The plant, located in the remote Queensland town of Birdsville, is also one of the few low-temperature geothermal stations in the world. It draws water that has a temperature of 98C from a free-flowing bore that taps into a geothermal reservoir in the Great Artesian Basin.
A quarter or 80kW of Birdsville’s electricity is currently generated this way. However, the study will investigate building a new plant capable of generating four times more power to supply all of the town’s needs. Birdsville has a population of about 100.
Ergon Energy has managed the power station since 1999 and last year spent $A100,000 upgrading it to meet safety requirements.
Corporate communications manager Gaylene Whenmouth told EnergyReview.net that the plant, which started operating 14 years ago, is nearing the end of its working life and needs to be replaced.

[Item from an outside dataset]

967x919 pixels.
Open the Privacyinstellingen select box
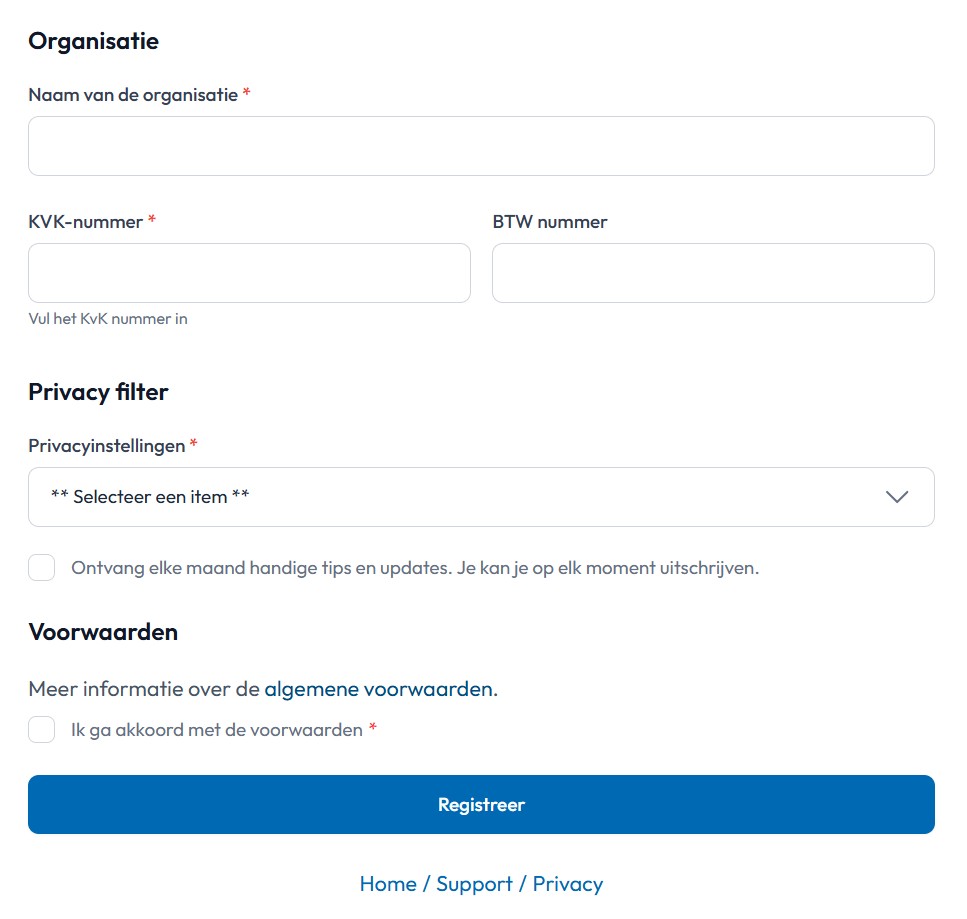481,497
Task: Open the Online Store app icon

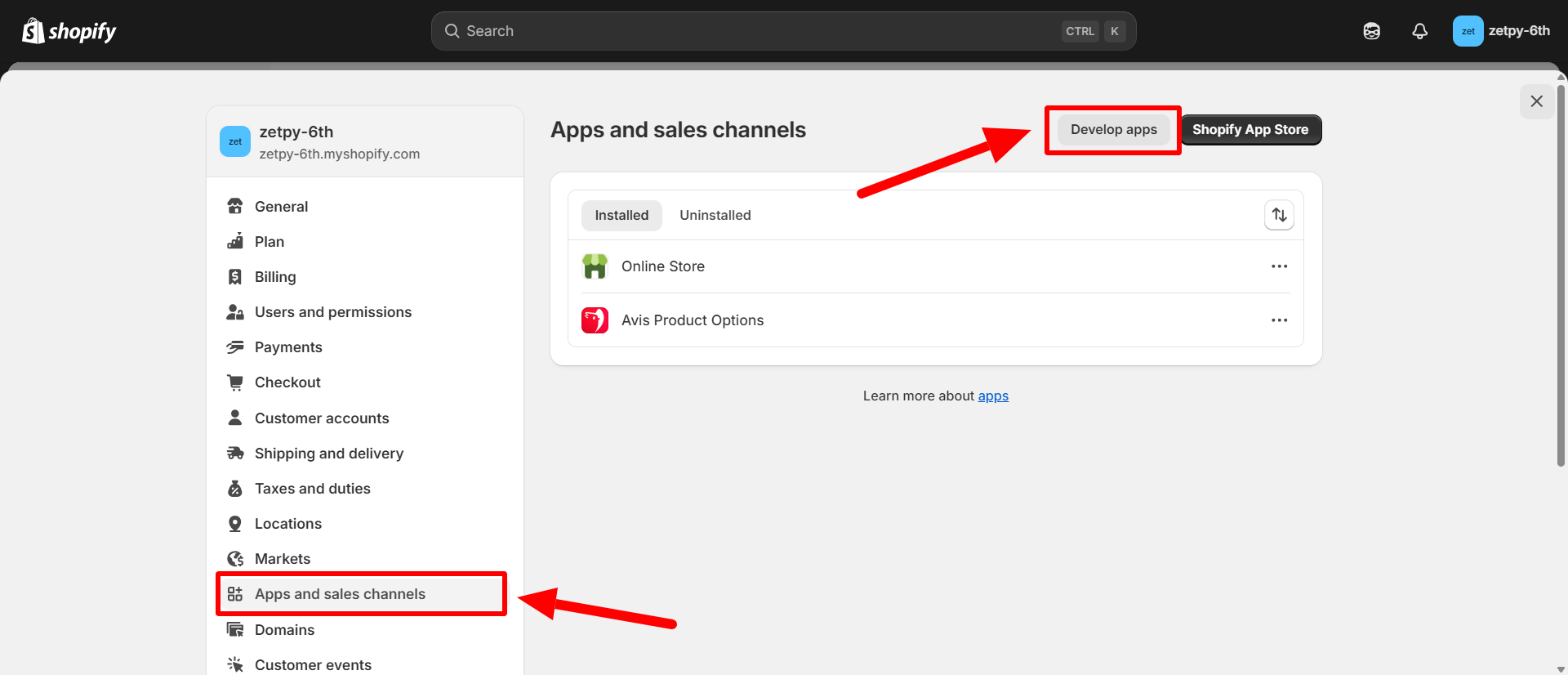Action: [x=595, y=266]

“Three quarters of Birdsville’s energy is supplied by LPG and diesel, so we looked at this and thought, why can’t geothermal power produce 100% of the town’s energy requirements?” she said.
“Part of our investigation will involve looking at whether we can find a hotter water resource and at the same time reduce the net volume of water taken from the aquifer.”
The feasibility study will also address the plant’s potential electricity generating capacity, bore location and depth, community expectations and needs, potential impacts on the Great Artesian Basin, as well as examining more modern geothermal power station technology.
Electricity from the existing plant is generated by running the hot water through a gas-filled heat exchanger, which heats and pressurises the gas to drive a turbine and alternator.
The partly-cooled water is then channelled into a pond for further cooling and reticulated into the town’s water supply and lagoon on the opposite side of the town.
Ergon is also hoping to change this last stage of the process, Whenmouth said.
“What we’d like to do is reinject the water back into the ground to make the process more sustainable,” she said.
“As part of the new station, we propose to drill a new bore and use the existing one as a water re-injection well.”
Upon successful results from the study, Ergon expects the new plant could be fully-operational by 2008.
Conventional geothermal power is derived by tapping the energy potential of naturaly occurring "hot springs" and is well-developed in countries such as New Zealand.
"Hot rocks" technology, currently under development by companies such as Petratherm and Geodynamics, attempts to artificially create similar conditions by pumping water down to hot stratas of rock below the surface and capturing the resulting steam to generate power.